The Circus Rose
Betsy Cornwell’s inventive but somewhat pat take on the fairytale Snow White and Rose Red recasts the heroines as a pair of performers at their mother’s circus who must battle religious fanaticism when they return to the only town they’ve ever considered home.
Ivory and Rosie have been working for Circus Rose – in which their mother Angela is the ringmaster – since they were small children. By the time they’re teenagers, Rosie has an acrobatic act with a bear named Bear, and Ivory is an observant stagehand – the classic show-off and observer from the womb on. The girls are fraternal twins, the result of their mother’s simultaneous romantic relationships with two different men, both of whom Angela refused to marry; they lived in the same town and were of two different social stations, Ivory’s father a courtier, and Rosie’s a sailor. Angela, a bearded lady who steers Circus Rose with a sure hand, allows inventive Ivory to enroll in the Lamptons’ Girls School of Engineering, and for the first time, she begins to step out of the shadow of her sister and into her own light as a person.

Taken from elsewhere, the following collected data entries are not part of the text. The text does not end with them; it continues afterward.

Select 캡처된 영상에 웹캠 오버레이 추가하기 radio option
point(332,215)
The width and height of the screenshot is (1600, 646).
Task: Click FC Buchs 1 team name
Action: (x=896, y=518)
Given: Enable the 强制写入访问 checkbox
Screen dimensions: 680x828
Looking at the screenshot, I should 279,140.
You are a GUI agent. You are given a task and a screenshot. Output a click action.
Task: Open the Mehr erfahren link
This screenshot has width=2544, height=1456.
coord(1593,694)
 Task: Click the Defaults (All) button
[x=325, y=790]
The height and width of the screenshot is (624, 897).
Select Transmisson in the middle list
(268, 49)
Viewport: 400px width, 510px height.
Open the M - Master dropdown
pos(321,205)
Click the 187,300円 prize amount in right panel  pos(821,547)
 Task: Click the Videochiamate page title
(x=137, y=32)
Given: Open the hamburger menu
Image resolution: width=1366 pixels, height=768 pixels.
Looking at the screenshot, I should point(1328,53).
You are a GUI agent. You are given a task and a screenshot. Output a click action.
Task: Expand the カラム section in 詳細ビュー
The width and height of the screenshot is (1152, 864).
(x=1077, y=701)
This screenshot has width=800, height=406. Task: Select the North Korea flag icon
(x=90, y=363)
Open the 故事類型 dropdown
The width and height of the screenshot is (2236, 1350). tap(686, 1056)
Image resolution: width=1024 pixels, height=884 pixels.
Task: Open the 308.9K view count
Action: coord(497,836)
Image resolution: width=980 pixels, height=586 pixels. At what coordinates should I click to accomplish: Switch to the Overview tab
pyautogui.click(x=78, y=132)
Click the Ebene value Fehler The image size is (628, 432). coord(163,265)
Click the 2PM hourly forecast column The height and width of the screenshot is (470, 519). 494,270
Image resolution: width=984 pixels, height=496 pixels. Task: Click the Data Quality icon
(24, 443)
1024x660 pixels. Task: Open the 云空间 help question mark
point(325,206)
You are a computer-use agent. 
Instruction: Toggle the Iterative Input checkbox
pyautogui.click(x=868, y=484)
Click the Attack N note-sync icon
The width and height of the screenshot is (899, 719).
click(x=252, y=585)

But fate is stalking Circus Rose. They anchor in Port End, Esting, where Ivory and Rosie were conceived and Angela had founded the circus. The girls come in contact with their fathers – and a double proposal means the girls should have themselves one large, happy, polyfidelitous family, but the rest of the staff fears that the two men are trying to lure Angela away from Circus Rose. As Angela settles in to figure out if she can heal the wounds of both sailor Tobias and Lord Braham – and they hers – Ivory begins to fall in love with Tam, the troop’s magician, and fe with her (Tam uses fae/fem pronouns to describe ferself).
But the religious culture of Port End – led by the fundamentalist Brethren – will not let the Circus Rose breathe. A tragic fire strikes on the circus’ opening night, injuring Rosie, putting Angela in a coma and leaving Ivory struggling with her guilt over her role in the accident. Members of the circus – as well as Ivory’s biological father – begin to disappear or voluntarily leave it. Ivory embarks upon a quest to save her family – adopted and biological – from the shape-shifting members of the church and their murderous ways.
The Circus Rose is a captivating page-turner, and for that alone I recommend it. I liked Ivory’s internal point of view, and the way her more realistic, practical character stood in contrast with the dreamy, extremely introverted point of view of Rosie.
Ivory and Rosie’s points of view are told in quick, easy to read but artfully impactful chapters; Ivory, the main narrator, speaks in first person prose, and Rosie in free verse. But because we can’t really get all the way inside Rosie’s head, that narrative choice does put up a bit of a block between her and the reader. But the poems also manage to convey the spare interior quality of her monologues.
The family relationships – between Ivory and the denizens of the circus, and Ivory, Rosie and their mother – are well-built. When the girls’ fathers are introduced, their presence is well-integrated, and their relationship a healthy example of polyamoury. The sort of timeless feeling of the fairytale also works.
There are, however, three bumps that might bemuse readers within the novel’s target age range.
The whole Bear/Rosie relationship is awkward at first because – well, Rosie has a crush on someone whom for all purposes appears to be a giant bear, even though she correctly identifies Bear’s true identity and status before doing so. There is thankfully a twist that saves this plotline, but readers going in blind may feel… concerned.
The second is the blunt obviousness of the religious elements of the plot. There’s no nuance at all in the villains, who come off as flat and uninspired figures of authority, but then again, one might not look for such in fairytales.
The third was that I was disappointed that Ivory’s engineering skills don’t end up playing a heavier role in the story after being established so thoroughly at the beginning of the book. I was expecting that plot thread to lead somewhere interesting for her and it didn’t.
But The Circus Rose manages to have plenty of charming points – ones that bring it in for a recommendation.